What you are asked to do:
Output each entry verbatim.

(Input for this task Opens)

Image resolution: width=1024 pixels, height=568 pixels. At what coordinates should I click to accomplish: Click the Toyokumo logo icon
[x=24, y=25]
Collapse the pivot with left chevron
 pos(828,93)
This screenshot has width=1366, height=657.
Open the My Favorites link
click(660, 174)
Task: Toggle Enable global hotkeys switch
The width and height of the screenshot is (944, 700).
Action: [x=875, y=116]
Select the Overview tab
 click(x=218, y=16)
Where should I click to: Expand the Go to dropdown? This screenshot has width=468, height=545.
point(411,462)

(Input for this task Closes)

Your response:
Image resolution: width=1024 pixels, height=568 pixels. At what coordinates should I click to accomplish: Click the Toyokumo logo icon
[x=24, y=25]
Collapse the pivot with left chevron
 pos(828,93)
This screenshot has width=1366, height=657.
Open the My Favorites link
click(660, 174)
Task: Toggle Enable global hotkeys switch
The width and height of the screenshot is (944, 700).
Action: [x=875, y=116]
Select the Overview tab
 click(x=218, y=16)
Where should I click to: Expand the Go to dropdown? This screenshot has width=468, height=545.
point(411,462)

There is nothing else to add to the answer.